Stephen's father, Sir Phillip, dotes on her; he seeks to understand her through the writings of Karl Heinrich Ulrichs, the first modern writer to propose a theory of homosexuality, but does not share his findings with Stephen. Her mother, Lady Anna, is distant, seeing Stephen as a "blemished, unworthy, maimed reproduction" of Sir Phillip. At eighteen, Stephen forms a close friendship with a Canadian man, Martin Hallam, but is horrified when he declares his love for her. The following winter, Sir Phillip is crushed by a falling tree; at the last moment he tries to explain to Lady Anna that Stephen is an invert, but dies without managing to do so.
Stephen begins to dress in masculine clothes made by a tailor rather than a dressmaker. At twenty-one she falls in love with Angela Crossby, the American wife of a new neighbor. Angela uses Stephen as an "anodyne against boredom", allowing her "a few rather schoolgirlish kisses". Then Stephen discovers that Angela is having an affair with a man. Fearing exposure, Angela shows a letter from Stephen to her husband, who sends a copy to Stephen's mother. Lady Anna denounces Stephen for "presum[ing] to use the word love in connection with ... these unnatural cravings of your unbalanced mind and undisciplined body." Stephen replies, "As my father loved you, I loved ... It was good, good, good – I'd have laid down my life a thousand times over for Angela Crossby." After the argument, Stephen goes to her father's study and for the first time opens his locked bookcase. She finds a book by Krafft-Ebing – assumed by critics to be Psychopathia Sexualis , a text about homosexuality and paraphilias– and, reading it, learns that she is an invert.

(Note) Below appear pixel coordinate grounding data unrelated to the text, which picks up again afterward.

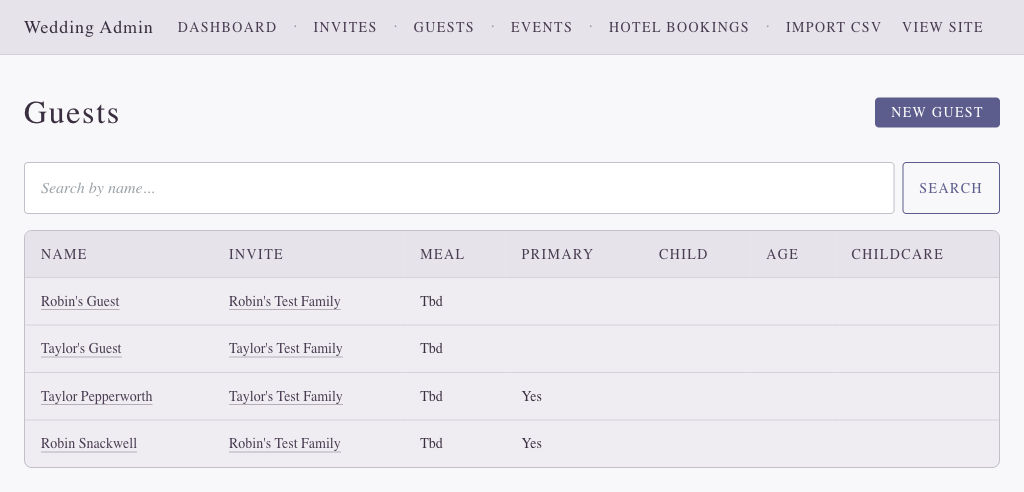This screenshot has height=492, width=1024.
Task: Click the Search button
Action: 950,188
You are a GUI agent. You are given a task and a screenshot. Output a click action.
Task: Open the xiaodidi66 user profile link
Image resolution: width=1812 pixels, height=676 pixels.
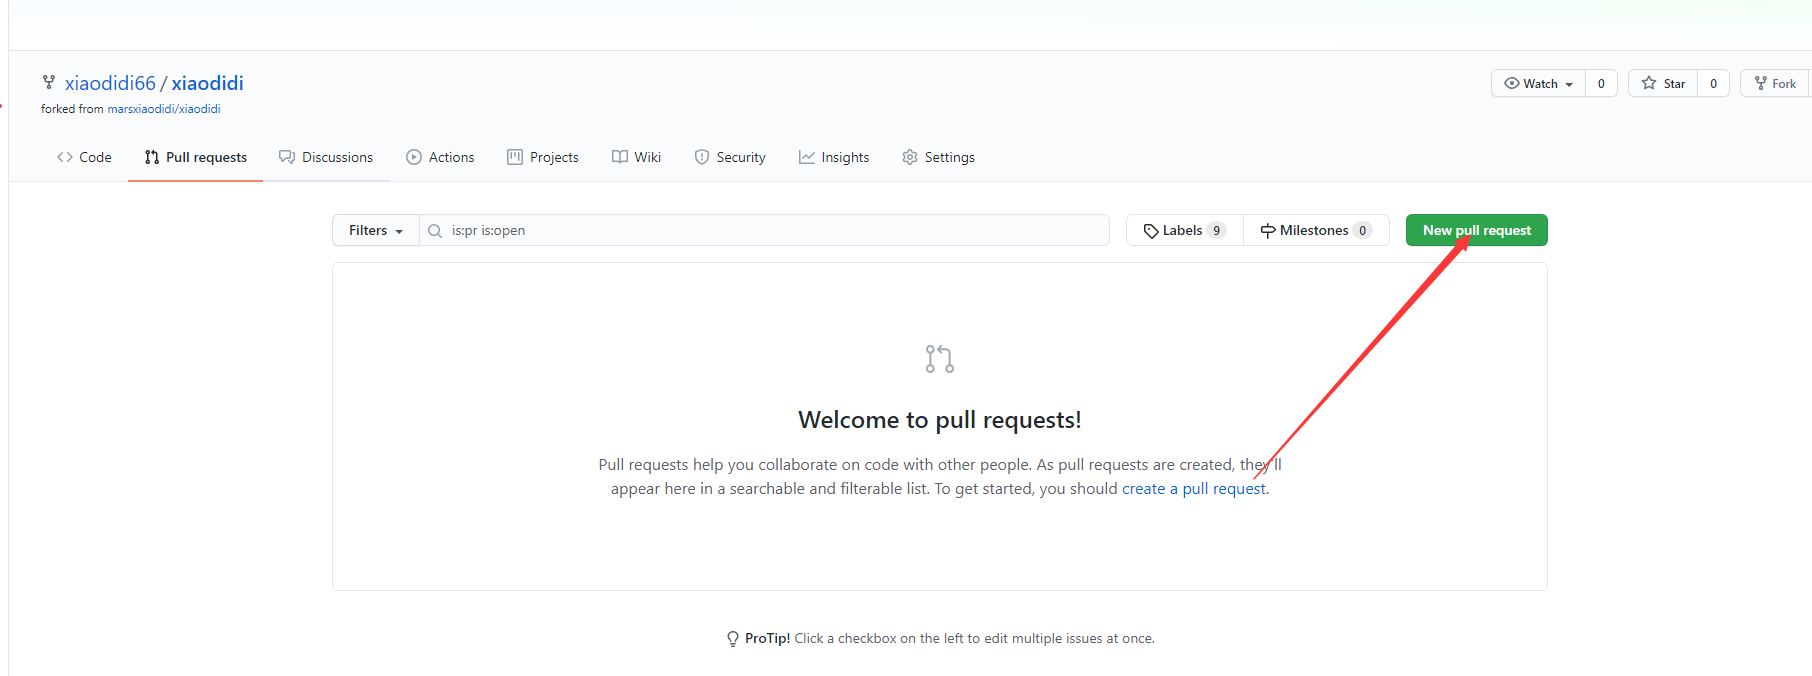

Stephen moves to London and writes a well-received first novel. Her second novel is less successful, and her friend the playwright Jonathan Brockett, himself an invert, urges her to travel to Paris to improve her writing through a fuller experience of life. There she makes her first, brief contact with urban invert culture, meeting the lesbian salon hostess Valérie Seymour. During World War I she joins an ambulance unit, eventually serving at the front and earning the Croix de Guerre. She falls in love with a younger fellow driver, Mary Llewellyn, who comes to live with her after the war ends. They are happy at first, but Mary becomes lonely when Stephenreturns to writing. Rejected by polite society, Mary throws herself into Parisian nightlife. Stephen believes Mary is becoming hardened and embittered and feels powerless to provide her with "a more normal and complete existence".
Martin Hallam, now living in Paris, rekindles his old friendship with Stephen. In time, he falls in love with Mary. Persuaded that she cannot give Mary happiness, Stephen pretends to have an affair with Valérie Seymour to drive her into Martin's arms. The novel ends with Stephen's plea to God: "Give us also the right to our existence!"